▸ Direction:
Please copy the rows character for character, everything from the first row down to the line containing "coord(727,245)", both ends included.

BEGIN Rows

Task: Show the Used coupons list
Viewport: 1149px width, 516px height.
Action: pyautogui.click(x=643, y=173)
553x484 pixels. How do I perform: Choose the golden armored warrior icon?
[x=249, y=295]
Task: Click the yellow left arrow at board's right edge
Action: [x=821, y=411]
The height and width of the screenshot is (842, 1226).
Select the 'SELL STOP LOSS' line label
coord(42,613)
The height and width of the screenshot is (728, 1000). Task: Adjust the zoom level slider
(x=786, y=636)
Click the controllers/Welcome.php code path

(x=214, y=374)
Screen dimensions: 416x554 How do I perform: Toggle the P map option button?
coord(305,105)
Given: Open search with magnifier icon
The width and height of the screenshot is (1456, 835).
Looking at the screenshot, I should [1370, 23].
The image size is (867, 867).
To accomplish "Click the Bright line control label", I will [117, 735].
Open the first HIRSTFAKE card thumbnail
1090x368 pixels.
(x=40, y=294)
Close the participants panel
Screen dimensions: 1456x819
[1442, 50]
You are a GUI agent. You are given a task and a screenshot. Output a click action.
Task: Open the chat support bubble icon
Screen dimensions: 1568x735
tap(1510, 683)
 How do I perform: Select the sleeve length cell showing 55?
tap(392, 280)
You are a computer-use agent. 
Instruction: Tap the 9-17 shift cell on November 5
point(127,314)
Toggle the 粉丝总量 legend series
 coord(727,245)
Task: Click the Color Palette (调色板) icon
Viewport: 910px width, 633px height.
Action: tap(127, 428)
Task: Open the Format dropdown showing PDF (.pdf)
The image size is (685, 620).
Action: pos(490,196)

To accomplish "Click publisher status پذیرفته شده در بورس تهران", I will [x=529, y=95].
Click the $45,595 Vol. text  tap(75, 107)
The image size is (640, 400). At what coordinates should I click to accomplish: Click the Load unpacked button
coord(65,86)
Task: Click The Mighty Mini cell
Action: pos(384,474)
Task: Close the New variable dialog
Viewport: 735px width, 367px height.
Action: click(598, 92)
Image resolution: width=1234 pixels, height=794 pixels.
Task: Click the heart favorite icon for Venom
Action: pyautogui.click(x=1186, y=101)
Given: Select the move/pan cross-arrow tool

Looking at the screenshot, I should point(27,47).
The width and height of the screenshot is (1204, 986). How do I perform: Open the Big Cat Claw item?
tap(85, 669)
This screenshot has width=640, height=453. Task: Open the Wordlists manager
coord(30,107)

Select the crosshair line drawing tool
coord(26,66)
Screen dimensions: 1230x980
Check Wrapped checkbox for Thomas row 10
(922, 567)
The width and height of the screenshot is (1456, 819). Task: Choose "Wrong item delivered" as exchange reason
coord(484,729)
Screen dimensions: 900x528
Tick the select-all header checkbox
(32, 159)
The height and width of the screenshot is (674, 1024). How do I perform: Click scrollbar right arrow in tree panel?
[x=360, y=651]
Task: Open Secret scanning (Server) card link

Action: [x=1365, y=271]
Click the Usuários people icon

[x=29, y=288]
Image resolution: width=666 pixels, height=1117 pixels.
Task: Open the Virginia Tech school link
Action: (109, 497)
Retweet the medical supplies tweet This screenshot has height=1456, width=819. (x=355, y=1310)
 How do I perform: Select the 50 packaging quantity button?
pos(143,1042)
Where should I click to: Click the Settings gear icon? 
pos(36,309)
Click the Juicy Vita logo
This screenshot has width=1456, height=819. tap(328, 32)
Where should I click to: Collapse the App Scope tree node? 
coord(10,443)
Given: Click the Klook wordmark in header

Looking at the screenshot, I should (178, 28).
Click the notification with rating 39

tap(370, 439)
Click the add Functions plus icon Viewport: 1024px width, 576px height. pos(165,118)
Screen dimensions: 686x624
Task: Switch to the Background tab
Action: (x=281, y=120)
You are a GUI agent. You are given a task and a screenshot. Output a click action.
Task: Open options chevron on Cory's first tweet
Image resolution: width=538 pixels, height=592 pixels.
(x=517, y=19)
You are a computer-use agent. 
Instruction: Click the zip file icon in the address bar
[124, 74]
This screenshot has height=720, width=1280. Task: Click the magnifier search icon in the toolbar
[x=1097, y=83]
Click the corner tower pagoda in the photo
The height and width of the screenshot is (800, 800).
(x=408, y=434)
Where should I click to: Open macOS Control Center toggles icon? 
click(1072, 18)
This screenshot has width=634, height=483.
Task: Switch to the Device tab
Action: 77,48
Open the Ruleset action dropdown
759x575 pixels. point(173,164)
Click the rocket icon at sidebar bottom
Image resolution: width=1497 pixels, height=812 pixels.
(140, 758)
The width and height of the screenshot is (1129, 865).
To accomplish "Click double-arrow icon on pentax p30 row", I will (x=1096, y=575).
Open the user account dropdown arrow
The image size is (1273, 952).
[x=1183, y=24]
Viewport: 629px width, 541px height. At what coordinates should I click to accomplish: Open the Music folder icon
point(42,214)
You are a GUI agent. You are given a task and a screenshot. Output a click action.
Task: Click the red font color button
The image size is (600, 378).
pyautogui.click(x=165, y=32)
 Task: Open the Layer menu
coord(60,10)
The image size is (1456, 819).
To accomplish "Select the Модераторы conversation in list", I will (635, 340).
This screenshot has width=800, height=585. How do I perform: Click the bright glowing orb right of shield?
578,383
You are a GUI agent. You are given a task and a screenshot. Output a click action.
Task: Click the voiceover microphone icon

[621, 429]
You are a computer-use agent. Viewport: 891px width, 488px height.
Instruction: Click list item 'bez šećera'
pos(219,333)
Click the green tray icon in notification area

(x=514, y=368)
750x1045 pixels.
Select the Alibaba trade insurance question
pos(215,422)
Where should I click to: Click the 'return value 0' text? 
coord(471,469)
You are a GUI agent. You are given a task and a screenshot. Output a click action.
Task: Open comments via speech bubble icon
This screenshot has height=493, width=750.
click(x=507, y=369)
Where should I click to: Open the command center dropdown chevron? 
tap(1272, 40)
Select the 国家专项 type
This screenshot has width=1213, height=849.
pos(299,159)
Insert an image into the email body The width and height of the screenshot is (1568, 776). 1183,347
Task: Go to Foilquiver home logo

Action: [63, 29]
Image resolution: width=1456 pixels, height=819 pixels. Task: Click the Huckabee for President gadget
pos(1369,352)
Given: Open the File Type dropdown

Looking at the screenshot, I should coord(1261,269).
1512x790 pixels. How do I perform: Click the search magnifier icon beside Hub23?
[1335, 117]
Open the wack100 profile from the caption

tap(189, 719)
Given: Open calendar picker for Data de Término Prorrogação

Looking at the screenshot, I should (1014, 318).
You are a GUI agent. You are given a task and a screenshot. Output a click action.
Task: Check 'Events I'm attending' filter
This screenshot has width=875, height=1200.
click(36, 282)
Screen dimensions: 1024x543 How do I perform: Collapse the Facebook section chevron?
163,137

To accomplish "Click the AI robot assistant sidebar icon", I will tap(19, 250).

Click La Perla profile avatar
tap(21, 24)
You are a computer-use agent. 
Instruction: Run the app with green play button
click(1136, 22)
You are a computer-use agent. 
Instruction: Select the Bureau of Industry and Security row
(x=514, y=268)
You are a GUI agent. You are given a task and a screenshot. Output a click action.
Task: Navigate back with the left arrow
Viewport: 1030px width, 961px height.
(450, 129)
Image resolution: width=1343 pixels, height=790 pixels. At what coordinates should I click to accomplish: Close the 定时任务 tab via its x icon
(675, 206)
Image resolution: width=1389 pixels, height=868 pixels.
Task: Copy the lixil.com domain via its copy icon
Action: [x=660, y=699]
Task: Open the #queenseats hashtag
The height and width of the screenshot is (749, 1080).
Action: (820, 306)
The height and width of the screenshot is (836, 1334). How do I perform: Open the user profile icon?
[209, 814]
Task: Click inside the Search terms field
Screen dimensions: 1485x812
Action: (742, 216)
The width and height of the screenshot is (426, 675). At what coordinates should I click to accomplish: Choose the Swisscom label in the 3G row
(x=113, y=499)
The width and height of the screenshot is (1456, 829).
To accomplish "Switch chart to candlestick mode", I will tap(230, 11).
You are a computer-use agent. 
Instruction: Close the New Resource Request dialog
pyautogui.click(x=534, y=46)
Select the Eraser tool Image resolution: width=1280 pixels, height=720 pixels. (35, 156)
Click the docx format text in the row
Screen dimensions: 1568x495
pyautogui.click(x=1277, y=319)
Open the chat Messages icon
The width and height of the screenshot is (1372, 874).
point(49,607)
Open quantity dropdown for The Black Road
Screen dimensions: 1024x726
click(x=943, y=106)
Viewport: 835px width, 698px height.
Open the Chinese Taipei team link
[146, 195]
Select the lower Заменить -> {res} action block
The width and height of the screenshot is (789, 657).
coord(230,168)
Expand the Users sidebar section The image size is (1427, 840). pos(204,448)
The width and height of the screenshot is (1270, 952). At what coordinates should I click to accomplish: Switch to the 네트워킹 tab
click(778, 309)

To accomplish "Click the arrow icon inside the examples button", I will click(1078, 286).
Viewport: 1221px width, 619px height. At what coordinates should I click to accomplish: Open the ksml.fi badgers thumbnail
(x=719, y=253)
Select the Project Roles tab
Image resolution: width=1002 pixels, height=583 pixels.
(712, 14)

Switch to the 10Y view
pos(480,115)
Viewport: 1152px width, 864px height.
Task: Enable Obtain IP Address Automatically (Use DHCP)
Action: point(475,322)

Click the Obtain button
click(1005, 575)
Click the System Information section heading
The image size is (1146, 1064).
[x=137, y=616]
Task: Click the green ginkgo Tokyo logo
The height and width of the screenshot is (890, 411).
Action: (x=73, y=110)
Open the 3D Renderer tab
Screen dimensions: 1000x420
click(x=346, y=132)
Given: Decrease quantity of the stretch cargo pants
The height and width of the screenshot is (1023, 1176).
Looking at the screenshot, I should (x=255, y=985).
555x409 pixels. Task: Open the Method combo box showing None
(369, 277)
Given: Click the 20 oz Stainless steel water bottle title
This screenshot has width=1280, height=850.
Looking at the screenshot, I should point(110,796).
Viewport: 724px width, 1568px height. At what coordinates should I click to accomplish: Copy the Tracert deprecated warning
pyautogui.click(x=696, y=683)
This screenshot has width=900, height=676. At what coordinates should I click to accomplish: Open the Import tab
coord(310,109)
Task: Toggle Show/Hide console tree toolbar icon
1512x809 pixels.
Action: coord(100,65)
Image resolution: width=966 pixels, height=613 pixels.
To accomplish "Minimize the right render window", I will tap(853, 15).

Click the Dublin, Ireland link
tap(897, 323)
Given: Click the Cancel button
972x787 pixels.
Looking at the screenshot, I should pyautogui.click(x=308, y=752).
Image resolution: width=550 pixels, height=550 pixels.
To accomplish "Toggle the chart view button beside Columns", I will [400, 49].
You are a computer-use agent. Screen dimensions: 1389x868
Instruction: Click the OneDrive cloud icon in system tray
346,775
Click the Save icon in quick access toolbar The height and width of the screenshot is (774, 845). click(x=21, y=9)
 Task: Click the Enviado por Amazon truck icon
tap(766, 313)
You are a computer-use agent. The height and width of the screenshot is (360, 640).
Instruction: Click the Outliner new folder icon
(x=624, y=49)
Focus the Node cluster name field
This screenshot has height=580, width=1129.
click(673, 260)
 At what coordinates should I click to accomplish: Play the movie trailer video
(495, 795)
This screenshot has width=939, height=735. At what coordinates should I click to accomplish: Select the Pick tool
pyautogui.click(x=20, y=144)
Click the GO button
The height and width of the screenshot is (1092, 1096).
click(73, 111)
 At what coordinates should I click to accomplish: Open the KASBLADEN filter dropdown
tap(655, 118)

END Rows

▸ The answer:
Task: Show the Used coupons list
Viewport: 1149px width, 516px height.
Action: pyautogui.click(x=643, y=173)
553x484 pixels. How do I perform: Choose the golden armored warrior icon?
[x=249, y=295]
Task: Click the yellow left arrow at board's right edge
Action: [x=821, y=411]
The height and width of the screenshot is (842, 1226).
Select the 'SELL STOP LOSS' line label
coord(42,613)
The height and width of the screenshot is (728, 1000). Task: Adjust the zoom level slider
(x=786, y=636)
Click the controllers/Welcome.php code path

(x=214, y=374)
Screen dimensions: 416x554 How do I perform: Toggle the P map option button?
coord(305,105)
Given: Open search with magnifier icon
The width and height of the screenshot is (1456, 835).
Looking at the screenshot, I should [1370, 23].
The image size is (867, 867).
To accomplish "Click the Bright line control label", I will [117, 735].
Open the first HIRSTFAKE card thumbnail
1090x368 pixels.
(x=40, y=294)
Close the participants panel
Screen dimensions: 1456x819
[1442, 50]
You are a GUI agent. You are given a task and a screenshot. Output a click action.
Task: Open the chat support bubble icon
Screen dimensions: 1568x735
tap(1510, 683)
 How do I perform: Select the sleeve length cell showing 55?
tap(392, 280)
You are a computer-use agent. 
Instruction: Tap the 9-17 shift cell on November 5
point(127,314)
Toggle the 粉丝总量 legend series
 coord(727,245)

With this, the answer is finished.